Key Takeaways:
- The white paper proposes extending India’s Digital Public Infrastructure (DPI) model to enable AI compute democratisation.
- India plans to scale data centre capacity from about 960 MW to an estimated 9.2 GW by 2030 to meet rising compute demand.
- Platforms such as IndiaAI Compute and AIKosha will offer subsidised access to GPUs and TPUs, lowering barriers for researchers and startups.
- Treating AI infrastructure as shared digital public goods aims to broaden access beyond physical proximity and private ownership.
India has published a government white paper that sets out a policy framework to democratise access to artificial intelligence (AI) infrastructure by extending the country’s Digital Public Infrastructure (DPI) model to compute and data resources. Issued under the Office of the Principal Scientific Adviser after consultations with domain experts and stakeholders including NITI Aayog, the report charts steps to platformise AI access rather than concentrate ownership of models and hardware.
AI compute democratisation drives access across sectors
The paper argues that opening shared layers of datasets, compute and model ecosystems will allow researchers, startups and public institutions to train and deploy models without owning expensive infrastructure. India already generates nearly 20% of the world’s data but accounts for only about 3% of global data centre capacity. The report estimates that scaling AI data centres will require an additional 45-50 million square feet of real estate by 2030 and projects installed capacity to rise from roughly 960 MW to about 9.2 GW.
To bridge that gap, the document recommends treating foundational compute and data services as Digital Public Goods. Under this approach, users would access compute remotely via shared technical architectures, moving beyond a narrow focus on hardware to include registries, standards and federated consent systems that evolve in stages.
The proposal builds on existing platforms and programmes. The IndiaAI Mission and its IndiaAI Compute Portal have already provided access to more than 38,000 GPUs and 1,050 TPUs, offering compute at subsidised rates of under Rs 100 per hour. The National Supercomputing Mission has deployed more than 40 petaflops of capacity across research institutions, while a secure cluster of around 3,000 next-generation GPUs has been earmarked for sovereign and strategic uses.
Industry investment is also scaling. Commercial cloud services such as AWS, Google Cloud and Microsoft Azure host open datasets used by Indian researchers. Domestic and international data centre operators, including Yotta Data Services, NTT, CtrlS and AdaniConneX, are expanding hyperscale and sovereign cloud facilities. Yotta operates Asia’s largest single-building data centre in Navi Mumbai with a 72 MW IT load, while CtrlS runs 19 facilities totalling about 250 MW.
Practical measures in the white paper seek to combine sustainable planning with compute expansion. The government notes the need to integrate energy-efficient design and land-use planning as capacity grows.
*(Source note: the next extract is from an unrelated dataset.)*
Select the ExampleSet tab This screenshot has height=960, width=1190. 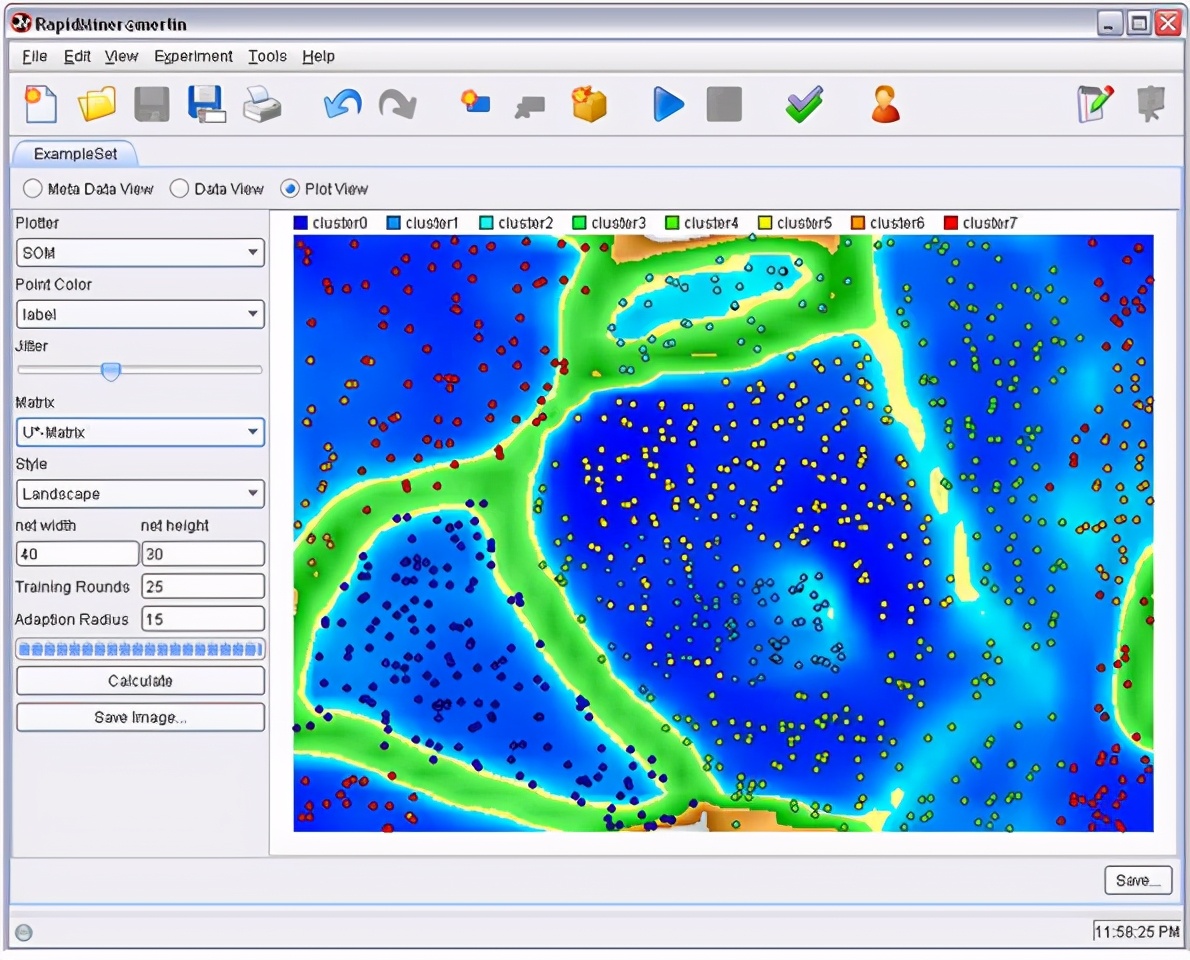tap(75, 154)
The India Semiconductor Mission, backed by a Rs 76,000-crore allocation, has approved advanced chip fabrication and packaging projects to strengthen domestic hardware capabilities.
Officials describe the desired model as “compute-as-a-service”: a set of shared, governed platforms that lower the cost of experimentation and accelerate local innovation in regional languages and assistive technologies. By offering subsidised compute and standardised access layers, the policy aims to reduce entry barriers for smaller firms and public interest projects, while retaining safeguards to mitigate risks and improve accountability.
Analysts say the white paper signals a pragmatic shift in India’s AI policy, from siloed investments to shared infrastructure that leverages both public and private capacity. If adopted, the DPI-aligned approach could widen participation in AI development across the economy, support sovereign capabilities and help position India as a hub for responsible, inclusive AI innovation.